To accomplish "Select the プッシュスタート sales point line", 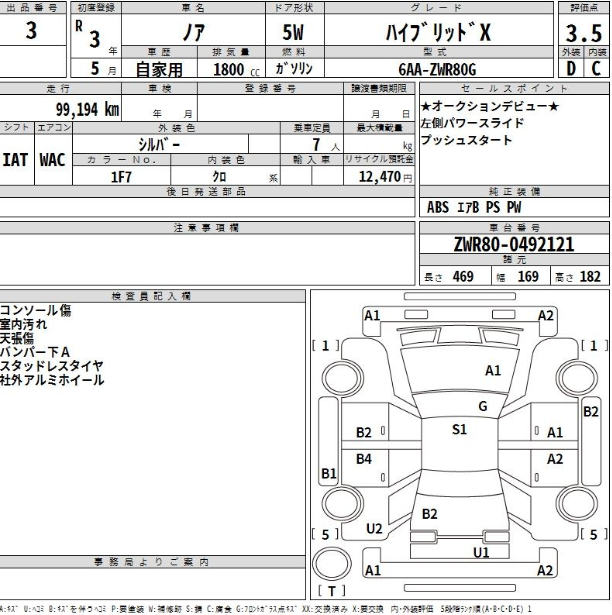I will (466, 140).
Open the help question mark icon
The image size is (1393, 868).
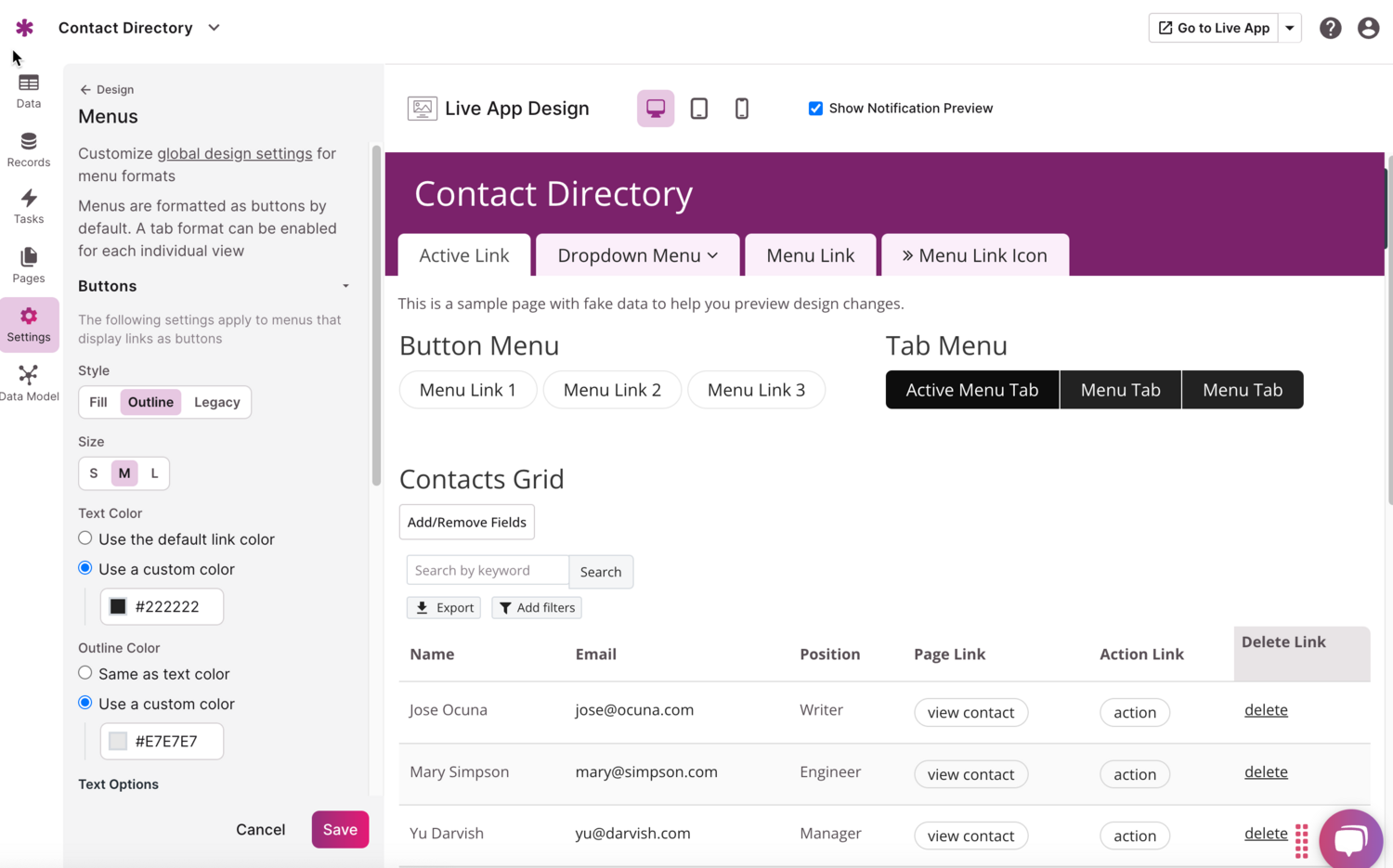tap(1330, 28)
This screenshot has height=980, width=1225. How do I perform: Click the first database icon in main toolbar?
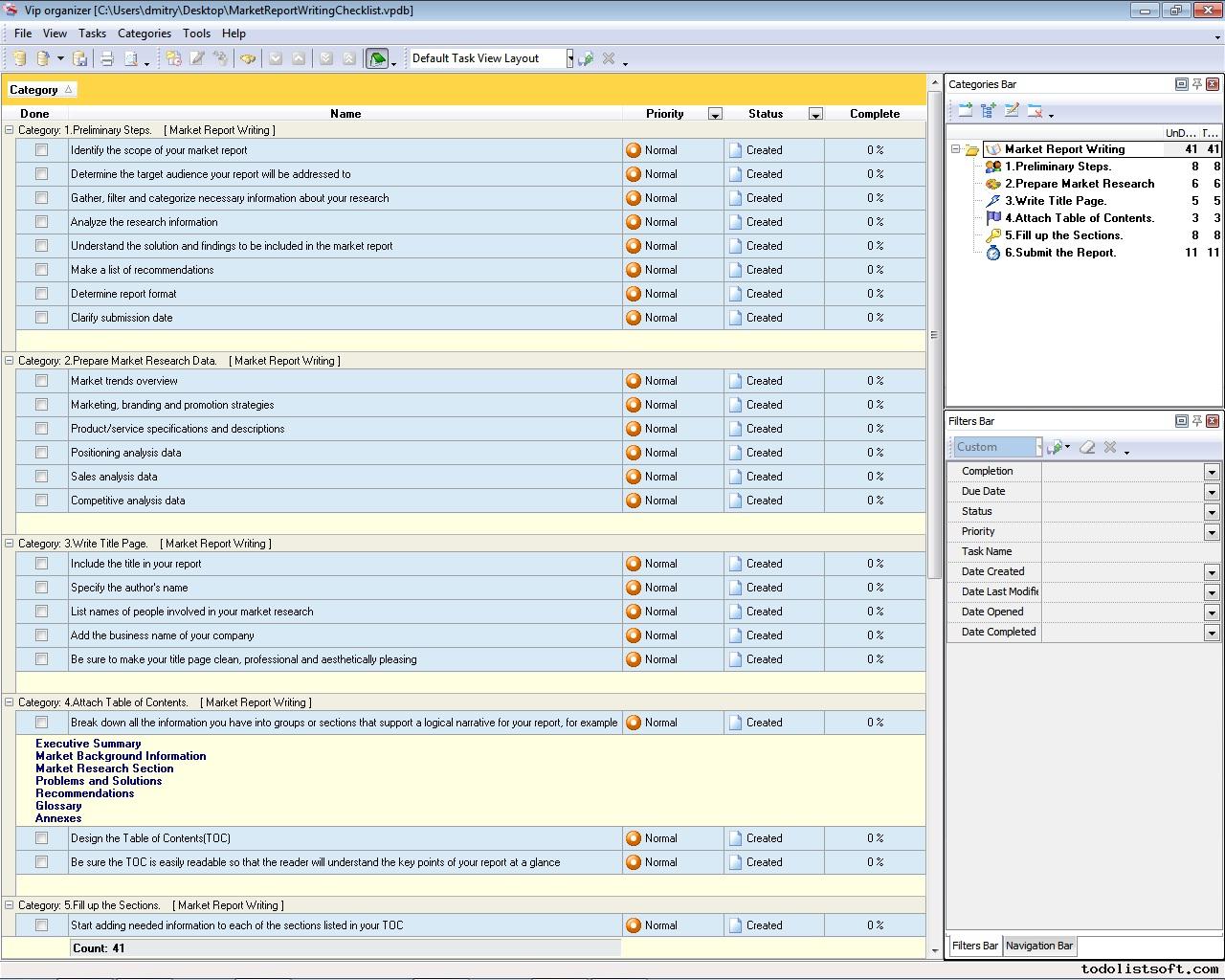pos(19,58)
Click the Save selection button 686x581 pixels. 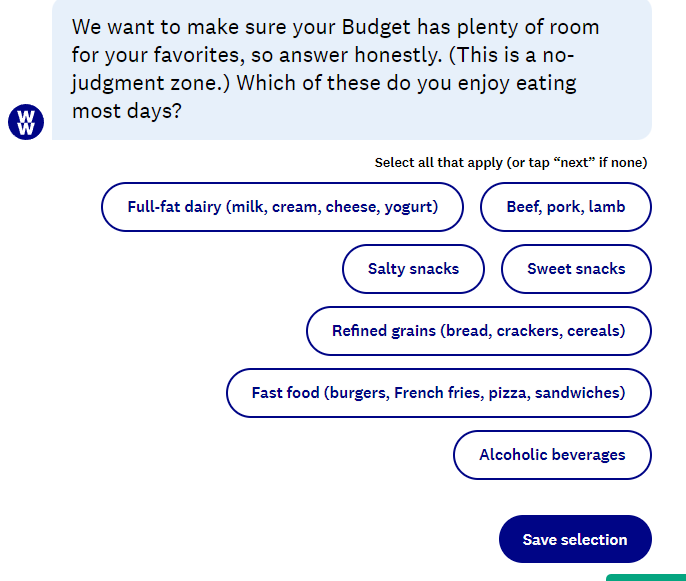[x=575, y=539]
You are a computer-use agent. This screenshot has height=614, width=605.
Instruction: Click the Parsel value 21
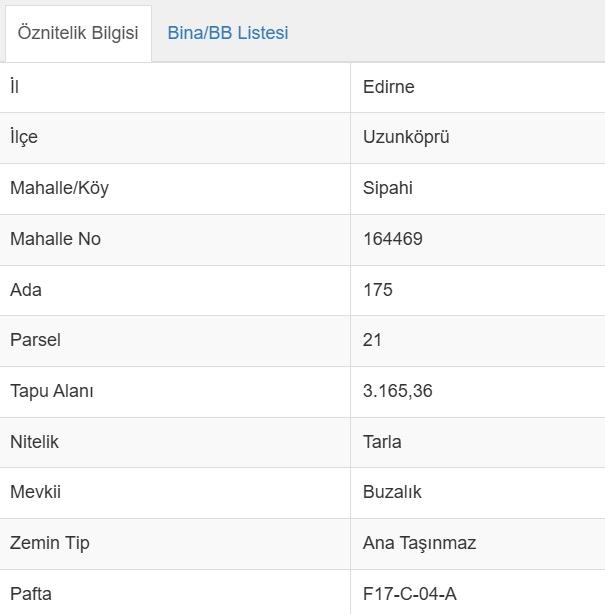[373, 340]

● WORK REQUIRED
Omit all pictures, and repeat exactly the lines from the line containing "You are a computer-use" through the end of the data.

● ANSWER TO THE PROBLEM
You are a computer-use agent. This screenshot has height=614, width=605.
Instruction: Click the Parsel value 21
[373, 340]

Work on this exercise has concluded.